死にも勝る不幸の呪い-3
少年は大きく息を吐き出し、美女は再び視線を外へと戻し、悠樹は呆れたような顔でその二人を見比べた。
「老いない、つまり成長しない。そんなファルを元に戻すために呼ばれたのが僕。でもねぇ、時間属性の名手でもあるリジュが詠唱した高位の術式を、時間属性が苦手な僕が解術できるはずがなくてさ。仕方がないから、不老長寿の術の発動を遅らせることにしたんだ」
「遅らせる……って、それも時間属性でしょ?!」
「うん。だから負荷がものすごくてねー。こんなになっちゃった」
そう言って、フィルドは自分の顔を指差した。
「ファルにかけられた術の発動を遅らせると、それと同じだけ僕の身体が若返った。一年遅らせれば一年若返る、十年遅らせれば十年若返る、ってね。
だから十八年が限界。これ以上若返ると、僕の術師としての能力が下がりすぎちゃうからね」
(ってことは?今十歳くらいにしか見えないけど、本当はプラス十八で二十八歳くらい?……じゃない。ファルが成長してるんだから、そこからさらに十八足して……)
「そこ、足し算しない。いいでしょ、僕の歳なんかどうだって」
悠樹を指差し、ため息をつくわりにフィルドの表情は明るい。昔を懐かしむように遠くに視線を投げて、フィルドは言葉を続けた。
「年齢が低下することで、僕は術力の半分を失った。

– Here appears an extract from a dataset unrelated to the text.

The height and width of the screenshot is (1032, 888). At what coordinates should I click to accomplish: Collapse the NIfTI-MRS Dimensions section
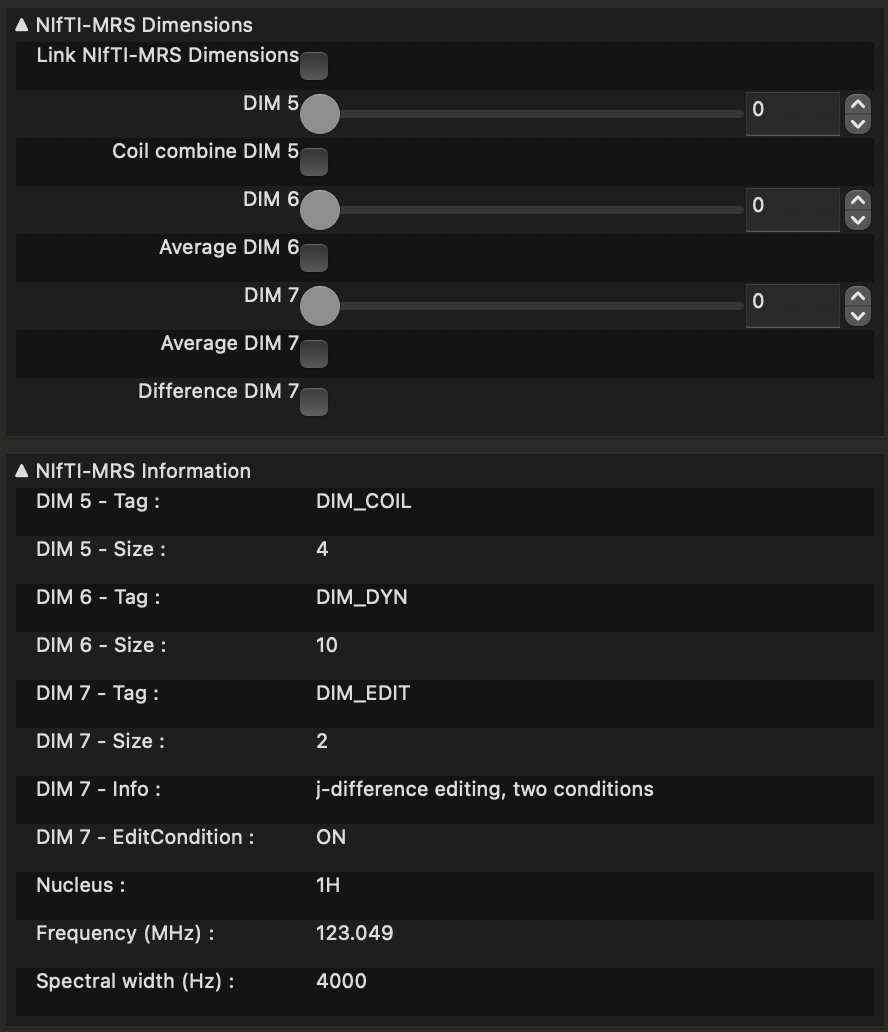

永続的に続く術に干渉したせいで僕自身も不老の身体にもなってしまって、肉体の成熟で術力を上げることは望めない。唯一、時間属性に適正を見せるリジュも、術の反動で死にかけてたし、僕が術に干渉したせいで詠唱者であるリジュ自身にも不老の呪いが跳ね返った。そんな状態で、解決策をたった十八年で見つけるなんて不可能だと思ったんだ。だから、もっと時間がほしいって、国王陛下に願い出た。その間に、必ず解術方法を探すからってね」
くすりと、フィルドが笑う。
不思議そうにみる二人の弟子に、彼はなんでもないように告げた。
「さすがに、その時は死を覚悟したよ。不老長寿は不死じゃない。僕とリジュ、それからファル。全員殺してしまえば真実を闇に葬ることだってできたんだから。……でも、陛下はそうはなさらなかった」
だから、絶対に応えなきゃいけないと思った。
言葉にはならなかったが、彼の瞳ははっきりとそう告げていた。
「僕が一番得意なのは空間属性。術力は半減しても、多少なら無理が効く。だから、外部世界から解術できる人を探すことにした」
「へ?」
「で、暁姫という名前に頼ったの」
「は?」
今までの懇切丁寧な説明から一変、突然、説明下手なフィルドが復活して、悠樹は声を裏返させた。